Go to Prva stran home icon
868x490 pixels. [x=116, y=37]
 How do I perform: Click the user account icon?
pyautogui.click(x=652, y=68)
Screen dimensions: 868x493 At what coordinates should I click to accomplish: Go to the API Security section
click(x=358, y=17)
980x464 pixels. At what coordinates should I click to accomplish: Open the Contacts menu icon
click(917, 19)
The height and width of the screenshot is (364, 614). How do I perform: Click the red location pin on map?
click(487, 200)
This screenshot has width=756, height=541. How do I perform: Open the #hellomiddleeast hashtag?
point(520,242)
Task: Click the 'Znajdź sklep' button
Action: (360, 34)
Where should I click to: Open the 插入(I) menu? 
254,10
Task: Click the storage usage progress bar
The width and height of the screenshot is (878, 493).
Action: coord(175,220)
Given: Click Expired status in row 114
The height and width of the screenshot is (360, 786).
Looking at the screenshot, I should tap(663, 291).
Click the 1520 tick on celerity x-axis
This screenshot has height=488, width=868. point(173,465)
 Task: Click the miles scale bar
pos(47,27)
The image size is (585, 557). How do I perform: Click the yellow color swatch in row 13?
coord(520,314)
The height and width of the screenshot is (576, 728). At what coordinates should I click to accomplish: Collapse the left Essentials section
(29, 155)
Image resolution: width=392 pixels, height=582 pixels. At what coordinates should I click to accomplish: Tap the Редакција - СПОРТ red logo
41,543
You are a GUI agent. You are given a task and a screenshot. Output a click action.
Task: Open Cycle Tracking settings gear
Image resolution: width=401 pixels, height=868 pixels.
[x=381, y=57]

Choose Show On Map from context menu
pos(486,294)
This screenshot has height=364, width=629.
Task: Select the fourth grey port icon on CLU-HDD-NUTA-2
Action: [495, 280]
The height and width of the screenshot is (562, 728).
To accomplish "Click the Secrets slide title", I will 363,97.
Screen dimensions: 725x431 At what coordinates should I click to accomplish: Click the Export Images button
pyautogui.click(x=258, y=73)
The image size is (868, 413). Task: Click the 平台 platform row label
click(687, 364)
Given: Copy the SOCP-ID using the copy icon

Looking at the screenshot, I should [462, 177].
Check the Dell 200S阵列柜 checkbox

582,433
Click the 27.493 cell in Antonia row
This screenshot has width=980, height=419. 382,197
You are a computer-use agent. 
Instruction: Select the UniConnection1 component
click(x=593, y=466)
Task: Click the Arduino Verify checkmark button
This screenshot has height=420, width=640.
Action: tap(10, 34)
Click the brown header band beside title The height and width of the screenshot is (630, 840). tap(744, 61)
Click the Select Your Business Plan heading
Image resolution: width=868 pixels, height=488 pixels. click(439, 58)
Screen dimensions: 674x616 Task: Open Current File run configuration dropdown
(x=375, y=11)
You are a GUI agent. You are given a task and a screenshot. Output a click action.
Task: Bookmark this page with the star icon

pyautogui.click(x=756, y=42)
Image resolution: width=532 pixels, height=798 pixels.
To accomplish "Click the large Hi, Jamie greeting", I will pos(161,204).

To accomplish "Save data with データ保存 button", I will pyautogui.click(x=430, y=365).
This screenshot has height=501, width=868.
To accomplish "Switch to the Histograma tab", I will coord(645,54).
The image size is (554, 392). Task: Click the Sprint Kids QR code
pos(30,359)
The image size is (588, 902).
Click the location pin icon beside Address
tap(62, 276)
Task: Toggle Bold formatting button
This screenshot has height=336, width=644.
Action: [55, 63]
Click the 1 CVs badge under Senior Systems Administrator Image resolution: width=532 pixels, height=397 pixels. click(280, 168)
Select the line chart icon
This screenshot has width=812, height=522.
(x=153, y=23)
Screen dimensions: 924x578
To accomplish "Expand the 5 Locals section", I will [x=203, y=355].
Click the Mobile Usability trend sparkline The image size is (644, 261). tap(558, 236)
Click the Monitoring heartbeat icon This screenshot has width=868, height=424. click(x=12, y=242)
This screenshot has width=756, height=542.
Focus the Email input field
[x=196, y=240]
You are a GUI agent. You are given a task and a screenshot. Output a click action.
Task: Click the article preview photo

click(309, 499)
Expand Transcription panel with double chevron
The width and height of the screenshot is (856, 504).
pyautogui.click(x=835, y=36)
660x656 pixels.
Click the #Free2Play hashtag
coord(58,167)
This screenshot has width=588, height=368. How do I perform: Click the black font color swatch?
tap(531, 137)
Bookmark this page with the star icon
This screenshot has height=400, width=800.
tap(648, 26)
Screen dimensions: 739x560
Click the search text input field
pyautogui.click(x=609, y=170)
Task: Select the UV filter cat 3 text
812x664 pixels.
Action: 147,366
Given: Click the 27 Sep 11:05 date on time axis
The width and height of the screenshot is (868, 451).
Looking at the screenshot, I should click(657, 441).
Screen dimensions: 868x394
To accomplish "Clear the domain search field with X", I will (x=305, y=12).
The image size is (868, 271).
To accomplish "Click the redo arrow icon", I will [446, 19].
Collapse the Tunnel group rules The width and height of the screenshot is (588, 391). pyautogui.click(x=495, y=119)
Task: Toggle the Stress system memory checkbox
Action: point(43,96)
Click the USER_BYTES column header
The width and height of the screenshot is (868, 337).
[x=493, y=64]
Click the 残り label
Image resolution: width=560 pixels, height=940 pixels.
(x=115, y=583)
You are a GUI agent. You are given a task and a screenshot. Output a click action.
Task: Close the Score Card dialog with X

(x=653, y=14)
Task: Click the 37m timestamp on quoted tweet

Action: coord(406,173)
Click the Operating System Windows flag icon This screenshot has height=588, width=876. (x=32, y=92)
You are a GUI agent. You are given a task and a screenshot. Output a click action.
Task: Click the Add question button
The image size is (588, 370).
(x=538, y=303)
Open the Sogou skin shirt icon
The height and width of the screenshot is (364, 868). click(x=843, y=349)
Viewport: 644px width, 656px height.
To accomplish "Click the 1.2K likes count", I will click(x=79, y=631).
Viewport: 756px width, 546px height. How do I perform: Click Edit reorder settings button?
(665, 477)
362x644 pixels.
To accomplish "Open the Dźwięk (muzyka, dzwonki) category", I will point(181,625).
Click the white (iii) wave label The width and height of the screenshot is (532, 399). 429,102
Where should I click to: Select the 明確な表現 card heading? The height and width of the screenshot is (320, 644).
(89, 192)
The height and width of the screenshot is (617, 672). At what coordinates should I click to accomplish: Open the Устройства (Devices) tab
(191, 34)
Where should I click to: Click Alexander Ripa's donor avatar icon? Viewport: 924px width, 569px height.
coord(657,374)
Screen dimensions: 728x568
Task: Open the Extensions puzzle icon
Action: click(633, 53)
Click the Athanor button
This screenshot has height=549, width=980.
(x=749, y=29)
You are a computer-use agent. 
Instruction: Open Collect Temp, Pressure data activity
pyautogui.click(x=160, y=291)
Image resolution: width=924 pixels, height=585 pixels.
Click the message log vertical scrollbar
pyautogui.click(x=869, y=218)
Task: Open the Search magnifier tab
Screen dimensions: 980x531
=======
To do: Count every line in the listing above where the string "will" occurs, and report the count and nothing more.

Reply: 9